(GIVEN ENTRIES Opens)

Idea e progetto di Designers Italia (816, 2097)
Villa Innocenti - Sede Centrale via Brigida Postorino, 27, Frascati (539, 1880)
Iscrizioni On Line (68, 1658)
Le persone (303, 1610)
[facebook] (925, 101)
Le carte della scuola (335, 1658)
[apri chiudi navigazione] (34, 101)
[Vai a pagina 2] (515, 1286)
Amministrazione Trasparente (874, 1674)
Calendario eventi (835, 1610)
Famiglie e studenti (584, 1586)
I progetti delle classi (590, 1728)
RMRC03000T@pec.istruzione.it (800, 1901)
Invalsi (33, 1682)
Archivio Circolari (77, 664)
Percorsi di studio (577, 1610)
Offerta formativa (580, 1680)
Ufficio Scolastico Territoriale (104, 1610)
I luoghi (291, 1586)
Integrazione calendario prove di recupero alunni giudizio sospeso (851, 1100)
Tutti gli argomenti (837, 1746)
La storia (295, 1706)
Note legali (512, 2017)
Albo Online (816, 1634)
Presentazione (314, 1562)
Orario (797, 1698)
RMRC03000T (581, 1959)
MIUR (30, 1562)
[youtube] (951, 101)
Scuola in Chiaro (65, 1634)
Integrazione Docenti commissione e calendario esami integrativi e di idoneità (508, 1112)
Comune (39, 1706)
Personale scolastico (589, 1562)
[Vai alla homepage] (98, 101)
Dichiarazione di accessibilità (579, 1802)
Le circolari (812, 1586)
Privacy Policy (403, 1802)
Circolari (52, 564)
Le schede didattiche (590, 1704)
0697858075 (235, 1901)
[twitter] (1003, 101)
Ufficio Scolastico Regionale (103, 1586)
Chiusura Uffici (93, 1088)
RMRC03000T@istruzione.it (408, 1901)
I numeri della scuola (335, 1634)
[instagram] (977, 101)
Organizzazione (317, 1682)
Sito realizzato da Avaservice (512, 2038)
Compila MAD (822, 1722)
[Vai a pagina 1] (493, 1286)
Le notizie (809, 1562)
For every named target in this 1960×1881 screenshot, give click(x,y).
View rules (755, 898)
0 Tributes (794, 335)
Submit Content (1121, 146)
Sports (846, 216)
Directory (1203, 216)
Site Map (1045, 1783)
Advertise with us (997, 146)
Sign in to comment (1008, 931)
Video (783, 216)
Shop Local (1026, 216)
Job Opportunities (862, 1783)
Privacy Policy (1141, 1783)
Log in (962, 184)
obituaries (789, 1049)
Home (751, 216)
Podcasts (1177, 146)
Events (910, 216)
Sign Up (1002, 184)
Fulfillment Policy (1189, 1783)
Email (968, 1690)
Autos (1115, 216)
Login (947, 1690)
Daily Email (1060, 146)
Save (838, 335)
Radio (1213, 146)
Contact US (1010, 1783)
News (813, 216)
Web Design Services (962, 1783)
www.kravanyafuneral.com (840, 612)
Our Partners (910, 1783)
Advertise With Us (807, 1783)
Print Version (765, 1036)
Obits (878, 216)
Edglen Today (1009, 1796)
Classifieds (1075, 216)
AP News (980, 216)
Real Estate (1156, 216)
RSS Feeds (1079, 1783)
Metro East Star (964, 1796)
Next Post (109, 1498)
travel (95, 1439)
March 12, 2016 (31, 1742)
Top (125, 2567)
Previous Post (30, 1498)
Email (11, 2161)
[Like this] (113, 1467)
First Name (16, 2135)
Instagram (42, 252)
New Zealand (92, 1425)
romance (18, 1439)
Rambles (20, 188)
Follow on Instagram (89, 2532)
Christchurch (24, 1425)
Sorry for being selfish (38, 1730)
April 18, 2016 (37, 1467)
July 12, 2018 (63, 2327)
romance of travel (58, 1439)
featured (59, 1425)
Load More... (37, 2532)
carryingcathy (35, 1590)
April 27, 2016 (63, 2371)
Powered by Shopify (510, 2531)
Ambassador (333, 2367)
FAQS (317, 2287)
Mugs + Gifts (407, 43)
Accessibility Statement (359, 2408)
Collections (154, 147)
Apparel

(GIVEN ENTRIES Closes)

(AIM OF THE EXERCISE) Restate each line above word for word.

(SOLUTION FOR THIS TASK)
Idea e progetto di Designers Italia (816, 2097)
Villa Innocenti - Sede Centrale via Brigida Postorino, 27, Frascati (539, 1880)
Iscrizioni On Line (68, 1658)
Le persone (303, 1610)
[facebook] (925, 101)
Le carte della scuola (335, 1658)
[apri chiudi navigazione] (34, 101)
[Vai a pagina 2] (515, 1286)
Amministrazione Trasparente (874, 1674)
Calendario eventi (835, 1610)
Famiglie e studenti (584, 1586)
I progetti delle classi (590, 1728)
RMRC03000T@pec.istruzione.it (800, 1901)
Invalsi (33, 1682)
Archivio Circolari (77, 664)
Percorsi di studio (577, 1610)
Offerta formativa (580, 1680)
Ufficio Scolastico Territoriale (104, 1610)
I luoghi (291, 1586)
Integrazione calendario prove di recupero alunni giudizio sospeso (851, 1100)
Tutti gli argomenti (837, 1746)
La storia (295, 1706)
Note legali (512, 2017)
Albo Online (816, 1634)
Presentazione (314, 1562)
Orario (797, 1698)
RMRC03000T (581, 1959)
MIUR (30, 1562)
[youtube] (951, 101)
Scuola in Chiaro (65, 1634)
Integrazione Docenti commissione e calendario esami integrativi e di idoneità (508, 1112)
Comune (39, 1706)
Personale scolastico (589, 1562)
[Vai alla homepage] (98, 101)
Dichiarazione di accessibilità (579, 1802)
Le circolari (812, 1586)
Privacy Policy (403, 1802)
Circolari (52, 564)
Le schede didattiche (590, 1704)
0697858075 (235, 1901)
[twitter] (1003, 101)
Ufficio Scolastico Regionale (103, 1586)
Chiusura Uffici (93, 1088)
RMRC03000T@istruzione.it (408, 1901)
I numeri della scuola (335, 1634)
[instagram] (977, 101)
Organizzazione (317, 1682)
Sito realizzato da Avaservice (512, 2038)
Compila MAD (822, 1722)
[Vai a pagina 1] (493, 1286)
Le notizie (809, 1562)
For every named target in this 1960×1881 screenshot, give click(x,y).
View rules (755, 898)
0 Tributes (794, 335)
Submit Content (1121, 146)
Sports (846, 216)
Directory (1203, 216)
Site Map (1045, 1783)
Advertise with us (997, 146)
Sign in to comment (1008, 931)
Video (783, 216)
Shop Local (1026, 216)
Job Opportunities (862, 1783)
Privacy Policy (1141, 1783)
Log in (962, 184)
obituaries (789, 1049)
Home (751, 216)
Podcasts (1177, 146)
Events (910, 216)
Sign Up (1002, 184)
Fulfillment Policy (1189, 1783)
Email (968, 1690)
Autos (1115, 216)
Login (947, 1690)
Daily Email (1060, 146)
Save (838, 335)
Radio (1213, 146)
Contact US (1010, 1783)
News (813, 216)
Web Design Services (962, 1783)
www.kravanyafuneral.com (840, 612)
Our Partners (910, 1783)
Advertise With Us (807, 1783)
Print Version (765, 1036)
Obits (878, 216)
Edglen Today (1009, 1796)
Classifieds (1075, 216)
AP News (980, 216)
Real Estate (1156, 216)
RSS Feeds (1079, 1783)
Metro East Star (964, 1796)
Next Post (109, 1498)
travel (95, 1439)
March 12, 2016 (31, 1742)
Top (125, 2567)
Previous Post (30, 1498)
Email (11, 2161)
[Like this] (113, 1467)
First Name (16, 2135)
Instagram (42, 252)
New Zealand (92, 1425)
romance (18, 1439)
Rambles (20, 188)
Follow on Instagram (89, 2532)
Christchurch (24, 1425)
Sorry for being selfish (38, 1730)
April 18, 2016 (37, 1467)
July 12, 2018 (63, 2327)
romance of travel (58, 1439)
featured (59, 1425)
Load More... (37, 2532)
carryingcathy (35, 1590)
April 27, 2016 (63, 2371)
Powered by Shopify (510, 2531)
Ambassador (333, 2367)
FAQS (317, 2287)
Mugs + Gifts (407, 43)
Accessibility Statement (359, 2408)
Collections (154, 147)
Apparel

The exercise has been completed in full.